TEXT TO READ:
= = = = = = =

Ward Cunningham's DSL for teensy microcontrollers - sgrock
https://github.com/WardCunningham/Txtzyme/blob/master/README.markdown

======
benhoyt
It reminds me of the False programming language (<http://strlen.com/false-
language>), versions of which I've implemented on small micros I've worked on
for similar purposes. False is a tiny but fairly powerful stack-based language
the author originally implemented a _compiler_ for in 1024 bytes of 68k
machine code. False pulls some great ideas from Forth and (anachronistically)
Factor.

Perhaps it's because of the AT90USB162's RAM restrictions (512 bytes), but it
seems having a "stack" of just one item and non-nestable loops is pretty
restrictive. Oh, and no + - * / operators.

I don't think adding nestable loops and a stack of say 5 items (10 bytes of
RAM) and math operators would hurt much, and it'd certainly add to the power
of a language like this -- perhaps changing it from a tiny debugging tool to a
useful "scripting" language.

------
samlittlewood
This looks like the start of a journey that ends with something like:

<http://amforth.sourceforge.net/>

or:

<http://krue.net/avrforth/>

------
mgunes
> _WardCunningham is using GitHub to share code with you!_

The times they are a-changing.

= = = = = = =

GIVEN MATERIAL:
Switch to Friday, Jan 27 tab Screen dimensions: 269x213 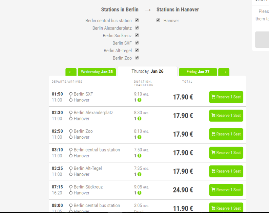198,72
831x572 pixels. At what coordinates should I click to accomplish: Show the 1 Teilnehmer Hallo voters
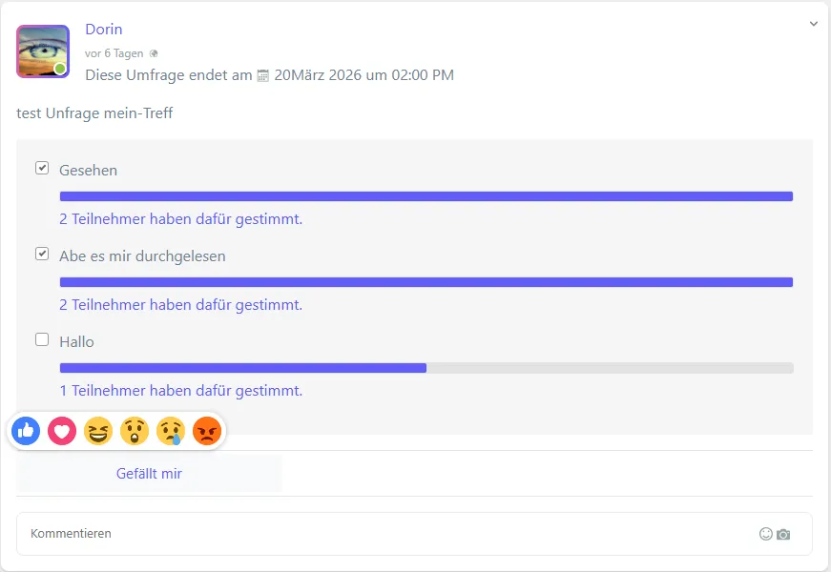[x=180, y=391]
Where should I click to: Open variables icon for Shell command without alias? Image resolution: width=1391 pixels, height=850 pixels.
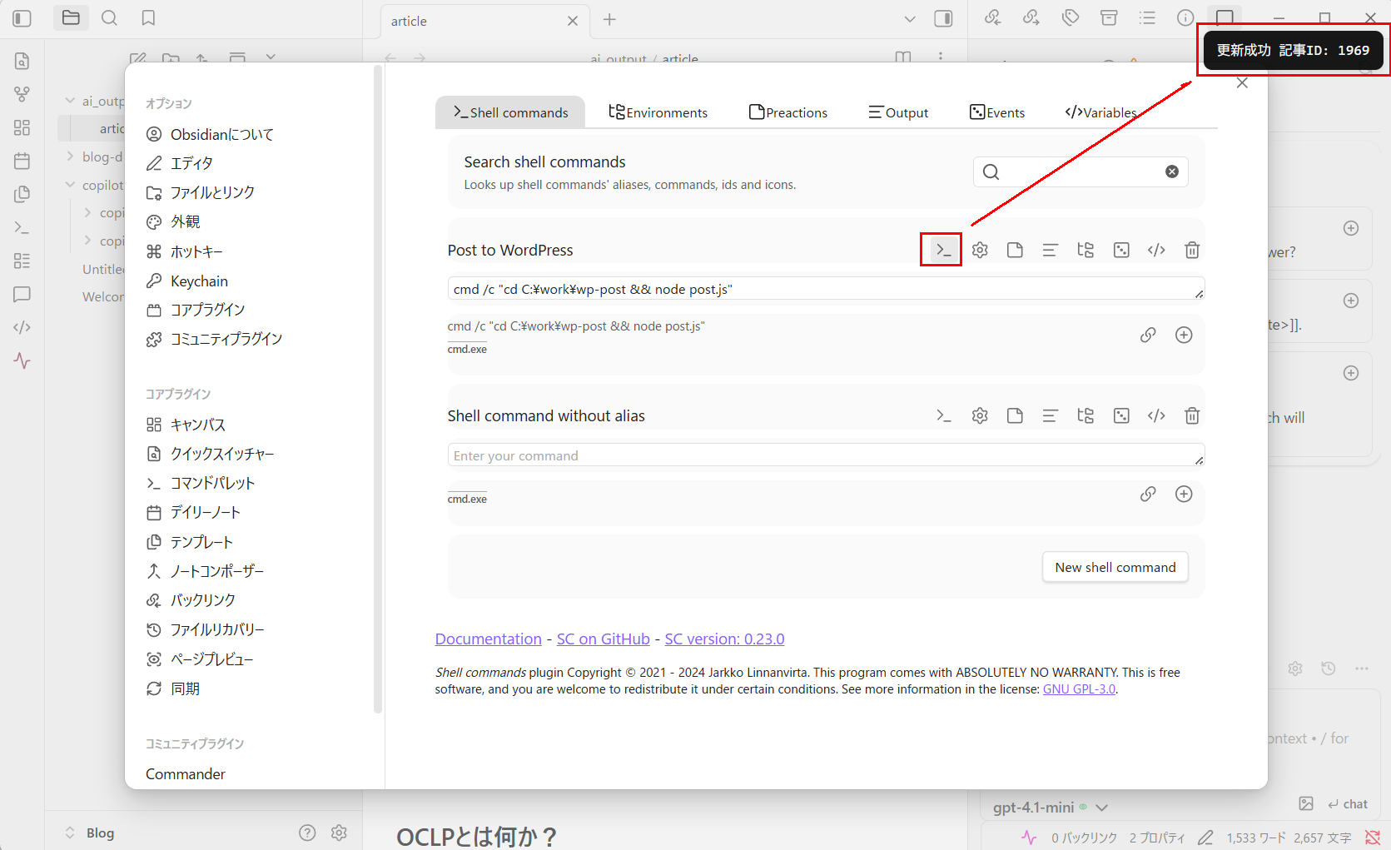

= = = = = = =

TASK DESCRIPTION: In three sentences, summarize the thread above about Ward Cunningham's DSL for teensy microcontrollers.

RESPONSE TO THE EXERCISE: One commenter likens the language to False, a tiny but fairly powerful stack-based language. The same commenter finds its one-item stack, non-nestable loops and lack of + - * / operators restrictive, perhaps because of the AT90USB162's 512 bytes of RAM, and suggests that adding nestable loops, a five-item stack and math operators could turn it from a tiny debugging tool into a useful "scripting" language. Another commenter sees it as the start of a journey ending in something like amforth or avrforth, and a third remarks on Ward Cunningham using GitHub to share code.